We propose to develop a prototype Protocol Engine which will have all features listed in the previous paragraph. We use the term "engine", because our concept is of a very specialized application which will provide users with a great deal of flexibility and specificity in defining protocols. It will also work with the health care data they already have, regardless of its source or the format in which it is stored. It is our intent that this product will be designed to work effectively either:
The greatest benefit of maintaining and enforcing protocols on an organization's primary or "live" data management system is the importance of immediate prompting to offer users current, viable guidelines regarding quality care standards and cost effective health care management, right at the time care is being provided or planned. Currently few small- to medium-sized physician offices and clinics have computerized protocol systems. Those that do, have systems that run independently of the facility's primary data gathering system, and commonly cannot share it's data. This combination makes for highly ineffective implementation of protocols.

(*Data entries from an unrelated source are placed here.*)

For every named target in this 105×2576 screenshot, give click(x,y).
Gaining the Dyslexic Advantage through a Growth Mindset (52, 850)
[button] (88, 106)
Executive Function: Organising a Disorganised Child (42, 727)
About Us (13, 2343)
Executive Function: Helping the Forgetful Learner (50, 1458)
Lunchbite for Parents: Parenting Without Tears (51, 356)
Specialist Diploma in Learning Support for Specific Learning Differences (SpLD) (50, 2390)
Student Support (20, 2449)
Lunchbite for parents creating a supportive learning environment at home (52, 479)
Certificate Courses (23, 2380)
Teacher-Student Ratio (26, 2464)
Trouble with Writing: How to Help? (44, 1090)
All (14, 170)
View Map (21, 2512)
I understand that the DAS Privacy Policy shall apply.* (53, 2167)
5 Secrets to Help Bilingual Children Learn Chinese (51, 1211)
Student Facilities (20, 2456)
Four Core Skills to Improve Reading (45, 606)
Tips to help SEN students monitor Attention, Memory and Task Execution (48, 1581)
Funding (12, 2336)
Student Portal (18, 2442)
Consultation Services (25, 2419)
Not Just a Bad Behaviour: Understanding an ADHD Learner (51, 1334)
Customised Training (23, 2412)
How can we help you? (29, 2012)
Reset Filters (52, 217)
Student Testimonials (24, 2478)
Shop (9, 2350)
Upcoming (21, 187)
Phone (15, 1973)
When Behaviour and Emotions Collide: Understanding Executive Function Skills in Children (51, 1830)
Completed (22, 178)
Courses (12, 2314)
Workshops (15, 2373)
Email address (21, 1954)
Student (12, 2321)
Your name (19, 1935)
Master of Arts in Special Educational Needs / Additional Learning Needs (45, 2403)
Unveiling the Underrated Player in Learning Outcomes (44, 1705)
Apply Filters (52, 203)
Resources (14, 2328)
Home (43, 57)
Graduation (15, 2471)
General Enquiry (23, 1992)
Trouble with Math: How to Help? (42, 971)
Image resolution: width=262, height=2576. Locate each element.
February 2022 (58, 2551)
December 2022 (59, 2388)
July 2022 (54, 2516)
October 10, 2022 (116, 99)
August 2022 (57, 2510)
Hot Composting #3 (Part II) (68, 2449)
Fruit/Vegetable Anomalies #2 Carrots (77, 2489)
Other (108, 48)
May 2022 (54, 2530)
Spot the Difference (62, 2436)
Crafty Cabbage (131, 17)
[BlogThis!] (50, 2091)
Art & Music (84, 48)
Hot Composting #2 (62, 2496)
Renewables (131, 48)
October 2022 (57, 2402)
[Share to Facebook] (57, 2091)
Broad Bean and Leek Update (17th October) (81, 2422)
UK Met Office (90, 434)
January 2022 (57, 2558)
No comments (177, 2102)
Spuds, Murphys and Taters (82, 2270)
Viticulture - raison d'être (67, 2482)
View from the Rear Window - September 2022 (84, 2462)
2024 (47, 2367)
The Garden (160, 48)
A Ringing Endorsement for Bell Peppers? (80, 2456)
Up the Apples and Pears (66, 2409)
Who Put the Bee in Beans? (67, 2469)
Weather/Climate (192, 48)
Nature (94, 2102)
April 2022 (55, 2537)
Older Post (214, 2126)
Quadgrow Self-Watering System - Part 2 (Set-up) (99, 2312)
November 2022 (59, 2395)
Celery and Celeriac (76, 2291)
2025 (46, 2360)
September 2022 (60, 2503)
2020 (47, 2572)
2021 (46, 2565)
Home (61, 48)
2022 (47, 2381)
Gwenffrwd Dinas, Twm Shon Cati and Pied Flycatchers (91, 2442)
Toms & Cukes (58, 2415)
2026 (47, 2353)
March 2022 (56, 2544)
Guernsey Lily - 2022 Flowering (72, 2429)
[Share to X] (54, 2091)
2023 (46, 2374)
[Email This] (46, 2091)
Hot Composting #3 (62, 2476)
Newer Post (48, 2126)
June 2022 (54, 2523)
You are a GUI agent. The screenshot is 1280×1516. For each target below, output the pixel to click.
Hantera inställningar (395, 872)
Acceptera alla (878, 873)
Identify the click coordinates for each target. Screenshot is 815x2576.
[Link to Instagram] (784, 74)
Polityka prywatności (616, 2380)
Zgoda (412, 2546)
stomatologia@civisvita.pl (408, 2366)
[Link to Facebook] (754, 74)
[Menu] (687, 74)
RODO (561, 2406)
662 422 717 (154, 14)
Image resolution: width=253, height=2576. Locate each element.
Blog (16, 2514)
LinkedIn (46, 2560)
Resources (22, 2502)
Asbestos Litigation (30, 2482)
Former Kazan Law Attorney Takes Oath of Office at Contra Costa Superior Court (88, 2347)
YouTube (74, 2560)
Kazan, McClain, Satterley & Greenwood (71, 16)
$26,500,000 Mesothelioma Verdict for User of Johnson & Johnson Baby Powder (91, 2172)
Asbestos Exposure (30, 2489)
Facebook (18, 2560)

Having protocol management software closely integrated with the "live" data entry system ensures that medical staff are appraised of information they need to know when they need it. With this kind of information management and monitoring, the opportunity to reduce health care costs while improving the delivery of services is enormous.
Challenges to Full Implementation of Protocols in Clinic Primary Software Systems
1. Difficulty in Categorizing and Coding Protocols
Protocols by their nature often defy categorization. Not only does a protocol lay out a sequence of tasks that need to be performed, it may also include detailed instruction on how to perform a sepcific task. Tasks may include seeking and receiving approvals for recommended treatments, giving the patient specific tests or examinations, and making sure the patient receives certain information on how to speed recovery. Protocols may also include instructions on sending bills or written communications to insurers or employers. Situations or events that need to trigger a protocol may not be codified by a specific software package, and the software may not be designed to see that the rules or tasks laid out by the protocol are carried out. Further complicating the problem, care and case management protocols need to be carried out under a variety of situations.
The conditions that trigger the enforcement of a specific set of rules need to be very specific and yet also have a very wide range of variability. The sequence of actions monitored or the tasks carried out also can have many variations. Computer software can be designed to address these variables, but often does not.
2. Protocol Monitoring is usually not active at the time initial data entry and the actual care occurs.
In clinics and small offices, patient data is usually entered on a software system whose primary purpose is to handle billing. This type of package often has very limited or no means of entering, customizing, or enforcing protocols. The "live" or primary database application package may not be collecting all of the data that is critical to determining if a protocol is relevant to the situation, or if the tasks defined by a protocol have been carried out.
3. Protocols and level of their use vary with size and mission of clinic.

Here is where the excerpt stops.